The conflicts depicted in “Sweat” come directly out of today’s headlines — the real-life consequences of the ongoing political debate over income inequality, right-to-work laws and the proposed Trans-Pacific Partnership trade agreement among Asian-Pacific nations.
“Sweat” is set in 2000. Two families, one black, one white, work at a local factory. The plant’s union workers, striking after labor negotiations failed, are locked out. They have been replaced by nonunion employees willing to work for much less money and no benefits. Absentee factory owners pit worker against worker. The threat of the factory simply moving operations to Mexico hangs over everyone. Drugs and alcohol have become a refuge for the unemployed.
The local tavern is the meeting place, the haven for these people. The bartender is a former factory worker who landed the job after an on-the-job injury. The busboy is a young American-born Dominican whose dream is working at the factory for a living wage.
When tensions rise as some workers lose their jobs and others marginally get ahead, an interracial clash — black vs. white vs. Hispanic — irrevocably tears apart the social fabric.
“This is where it stops for them,” says Dubiner. “This is the moment when a middle-class life is no longer available as an option.”
“Sweat” is a co-commission by OSF with Arena Stage in Washington, D.C. It is the seventh play to be produced as part of OSF’s project "American Revolutions: The United States History Cycle." The program, begun by Artistic Director Bill Rauch in 2008, commissions plays that illustrate significant moments of change in American history.
Kate Whoriskey makes her OSF directing debut with “Sweat.” She is a veteran director with credits from Broadway and regional theaters, including New York’s Public Theater and Circle in the Square, the Geffen Playhouse in Los Angeles, and South Coast Repertory in Orange County, California.

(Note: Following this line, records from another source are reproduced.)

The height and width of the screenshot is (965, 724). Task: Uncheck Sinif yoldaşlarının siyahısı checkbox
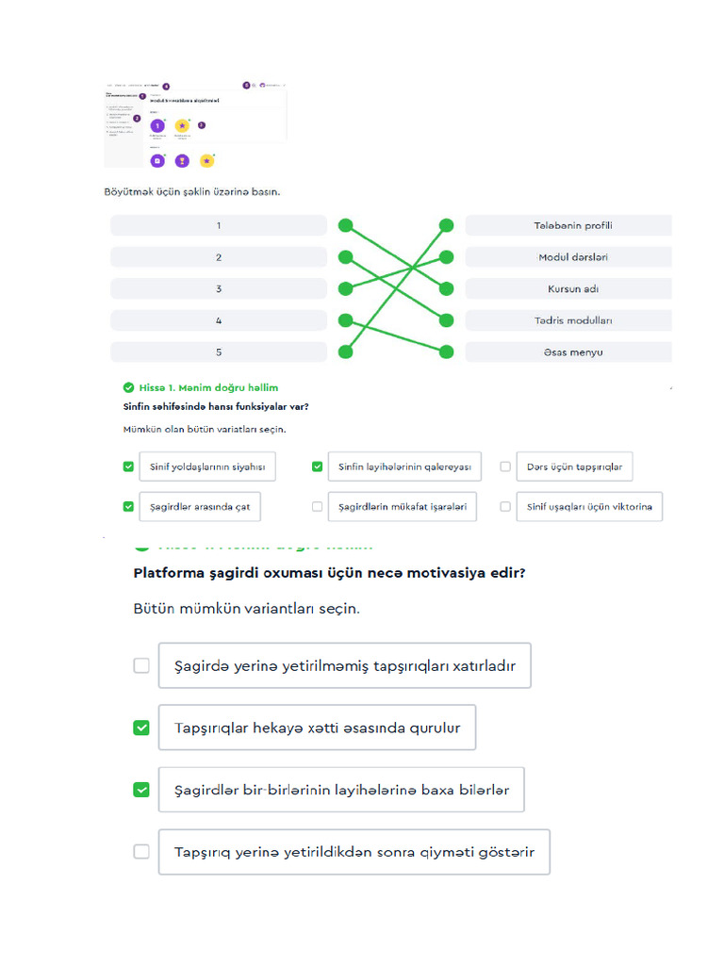[128, 466]
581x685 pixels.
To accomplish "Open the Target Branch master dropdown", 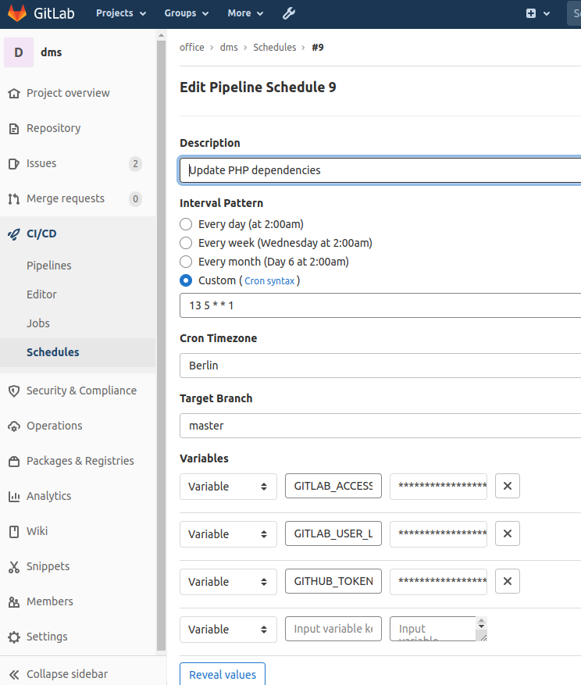I will click(x=380, y=426).
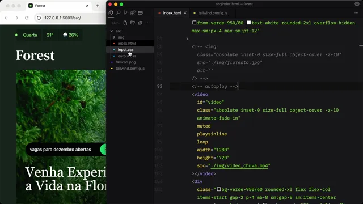The width and height of the screenshot is (363, 204).
Task: Open the Extensions view icon
Action: click(x=133, y=13)
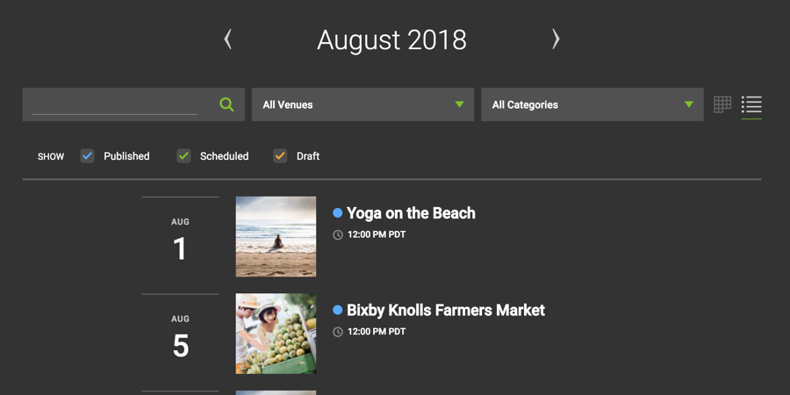The height and width of the screenshot is (395, 790).
Task: Click blue status dot beside Bixby Knolls Farmers Market
Action: (338, 310)

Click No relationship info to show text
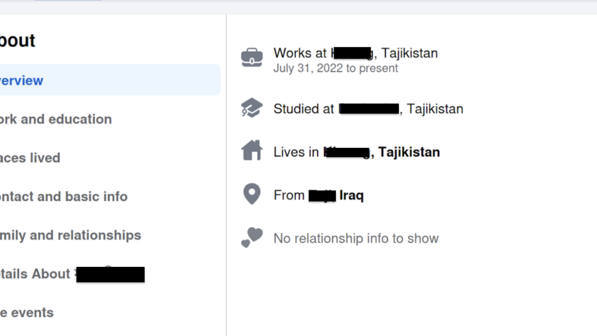[x=356, y=238]
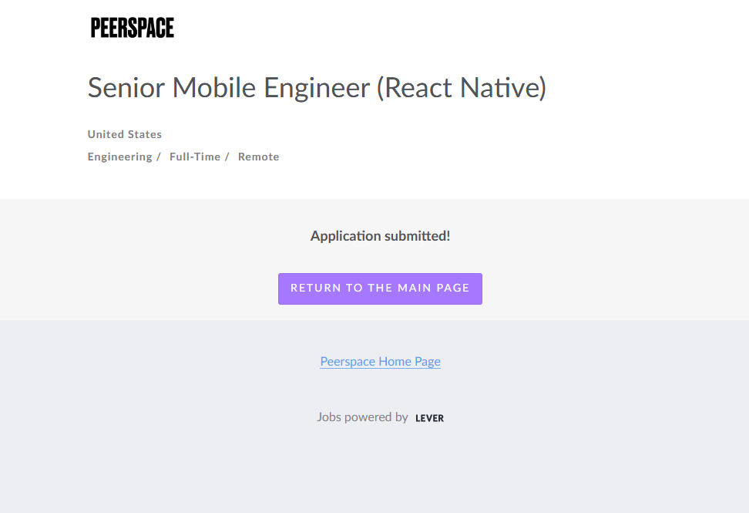
Task: Click the Senior Mobile Engineer job title
Action: coord(317,88)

This is the fourth play by Lynn Nottage to be produced at OSF. Previous productions were “Crumbs from the Table of Joy” in 2000, “Intimate Apparel” in 2006, and the Pulitzer Prize-winning “Ruined” in 2010.
“Sweat” stars OSF veterans Kevin Kenerly, K.T. Vogt, Kimberly Scott, Terri McMahon, Jack Willis and Tyrone Wilson, along with OSF newcomer Carlo Albán.

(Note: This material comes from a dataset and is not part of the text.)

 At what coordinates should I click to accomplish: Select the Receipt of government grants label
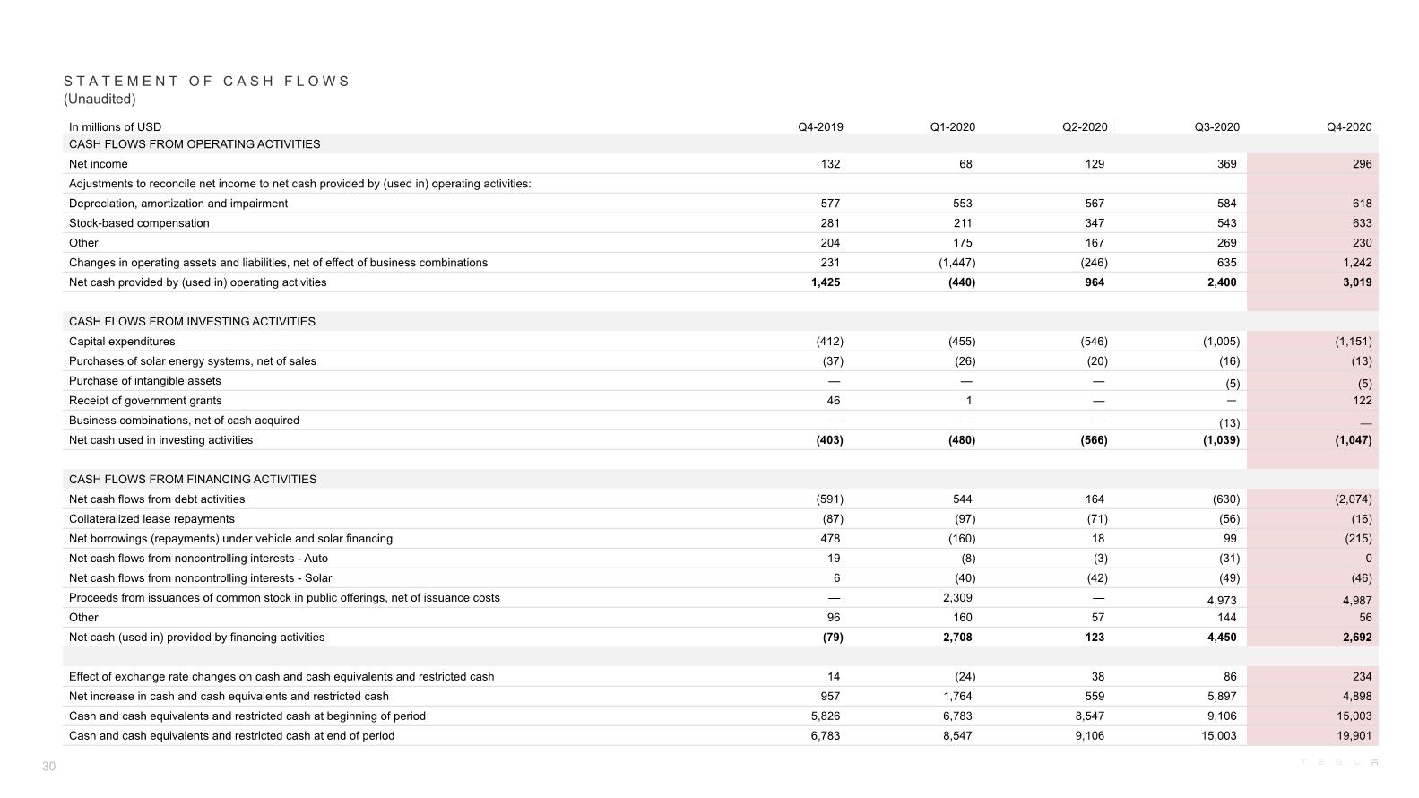(145, 401)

Nottage based “Sweat” on interviews she and Whoriskey did with residents of today’s Reading. They talked to the people who saw their livelihoods lost when union workers were locked out, wages reduced and benefits eliminated.
Over the past 20 years, the city of 88,000, formerly a major East-West railroad hub halfway between Philadelphia and the state capital at Harrisburg, saw a steady decline in its livability. The decline began after World War II as freight delivery moved from railroad to trucking, and manufacturing companies shuttered in droves. Hispanic immigrants from New York and Philadelphia moved in and competed for the remaining manufacturing jobs.

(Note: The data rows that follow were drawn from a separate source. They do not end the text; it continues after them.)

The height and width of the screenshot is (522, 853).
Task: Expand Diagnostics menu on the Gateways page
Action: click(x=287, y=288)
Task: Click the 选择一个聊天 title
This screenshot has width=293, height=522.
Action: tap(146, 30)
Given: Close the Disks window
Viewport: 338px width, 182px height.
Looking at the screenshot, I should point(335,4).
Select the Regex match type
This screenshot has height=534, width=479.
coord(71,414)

Passage of the North American Free Trade Agreement in 1994 was another nail in industrial Reading’s coffin. Outsourcing of manufacturing jobs escalated. Then the 2008 recession finished the city off. The 2010 U.S. Census showed 41.3 percent of Reading living below the poverty line, and data for 2011 officially placed Reading as the poorest city in the United States.
Reading is now in the process of reinventing itself. There has been a modest revival as the town uses its location between major urban centers to attract high-end outlet stores and its surrounding natural beauty to lure tourists.
Nottage, working with New York’s Labyrinth Theater Company, is participating in Reading’s metamorphosis with “This is Reading,” a multimedia project to explore the town’s decline and rebirth through local participation in the arts.